Among the entries below, find the lines with the word "coordinates" and return them.

[Records from a dataset]
**********
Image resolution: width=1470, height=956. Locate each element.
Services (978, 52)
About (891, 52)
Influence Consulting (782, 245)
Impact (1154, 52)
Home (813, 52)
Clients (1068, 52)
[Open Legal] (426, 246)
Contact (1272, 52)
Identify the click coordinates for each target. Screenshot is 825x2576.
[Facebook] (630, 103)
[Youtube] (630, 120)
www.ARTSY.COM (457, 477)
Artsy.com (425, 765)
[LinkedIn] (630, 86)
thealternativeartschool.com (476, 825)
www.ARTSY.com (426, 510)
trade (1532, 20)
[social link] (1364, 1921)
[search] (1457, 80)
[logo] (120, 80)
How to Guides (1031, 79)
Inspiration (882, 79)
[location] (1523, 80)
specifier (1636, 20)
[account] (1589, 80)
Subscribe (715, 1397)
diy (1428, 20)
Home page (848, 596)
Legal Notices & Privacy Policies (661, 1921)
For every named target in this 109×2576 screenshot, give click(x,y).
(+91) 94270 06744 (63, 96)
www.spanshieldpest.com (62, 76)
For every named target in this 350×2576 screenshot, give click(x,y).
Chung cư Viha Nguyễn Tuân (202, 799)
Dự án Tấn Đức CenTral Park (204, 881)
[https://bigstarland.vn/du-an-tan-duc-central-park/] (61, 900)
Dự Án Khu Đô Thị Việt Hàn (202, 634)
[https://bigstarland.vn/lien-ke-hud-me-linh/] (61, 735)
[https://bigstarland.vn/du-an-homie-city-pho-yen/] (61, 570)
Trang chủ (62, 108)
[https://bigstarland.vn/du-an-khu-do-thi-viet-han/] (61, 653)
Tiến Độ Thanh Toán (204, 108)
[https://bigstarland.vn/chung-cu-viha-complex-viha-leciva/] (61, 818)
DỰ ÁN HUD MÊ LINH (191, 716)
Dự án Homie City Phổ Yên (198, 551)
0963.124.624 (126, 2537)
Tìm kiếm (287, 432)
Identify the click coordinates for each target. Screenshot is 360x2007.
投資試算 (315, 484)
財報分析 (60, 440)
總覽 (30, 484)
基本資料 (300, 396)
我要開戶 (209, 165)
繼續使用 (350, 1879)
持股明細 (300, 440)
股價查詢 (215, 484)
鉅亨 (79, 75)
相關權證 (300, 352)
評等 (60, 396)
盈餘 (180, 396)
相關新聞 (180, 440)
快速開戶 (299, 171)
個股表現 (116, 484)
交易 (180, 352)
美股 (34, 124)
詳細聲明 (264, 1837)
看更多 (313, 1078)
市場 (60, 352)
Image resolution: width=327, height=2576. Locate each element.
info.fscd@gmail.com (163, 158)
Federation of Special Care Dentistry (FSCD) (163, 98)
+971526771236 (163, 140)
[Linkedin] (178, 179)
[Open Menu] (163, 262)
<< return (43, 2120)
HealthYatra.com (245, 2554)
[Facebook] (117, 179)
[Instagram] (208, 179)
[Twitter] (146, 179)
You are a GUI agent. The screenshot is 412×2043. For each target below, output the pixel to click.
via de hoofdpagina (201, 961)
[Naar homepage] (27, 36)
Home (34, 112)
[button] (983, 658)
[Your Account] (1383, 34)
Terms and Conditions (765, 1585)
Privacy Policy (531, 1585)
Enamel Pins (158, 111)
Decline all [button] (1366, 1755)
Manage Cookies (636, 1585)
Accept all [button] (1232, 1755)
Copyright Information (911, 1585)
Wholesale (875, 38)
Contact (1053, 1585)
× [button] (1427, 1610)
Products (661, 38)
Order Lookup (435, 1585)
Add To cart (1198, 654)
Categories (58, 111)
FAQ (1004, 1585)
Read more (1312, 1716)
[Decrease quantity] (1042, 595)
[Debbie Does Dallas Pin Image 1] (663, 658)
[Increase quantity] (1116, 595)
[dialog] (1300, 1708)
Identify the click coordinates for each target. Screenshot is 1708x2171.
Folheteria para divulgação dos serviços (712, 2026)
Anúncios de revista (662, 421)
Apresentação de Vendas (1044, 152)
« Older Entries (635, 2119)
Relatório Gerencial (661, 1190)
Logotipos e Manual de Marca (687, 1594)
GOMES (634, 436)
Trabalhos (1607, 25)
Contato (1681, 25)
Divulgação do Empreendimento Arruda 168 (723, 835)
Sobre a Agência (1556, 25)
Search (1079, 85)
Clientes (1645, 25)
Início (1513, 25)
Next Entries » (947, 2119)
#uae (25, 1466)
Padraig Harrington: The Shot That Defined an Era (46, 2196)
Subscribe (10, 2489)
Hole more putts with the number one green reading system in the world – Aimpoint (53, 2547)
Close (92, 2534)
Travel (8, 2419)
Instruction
**********
● **Response to the exercise**
Identify the click coordinates for each target. Screenshot is 825x2576.
Identify the click coordinates for each target. Screenshot is 360x2007.
Identify the click coordinates for each target. Screenshot is 1708x2171.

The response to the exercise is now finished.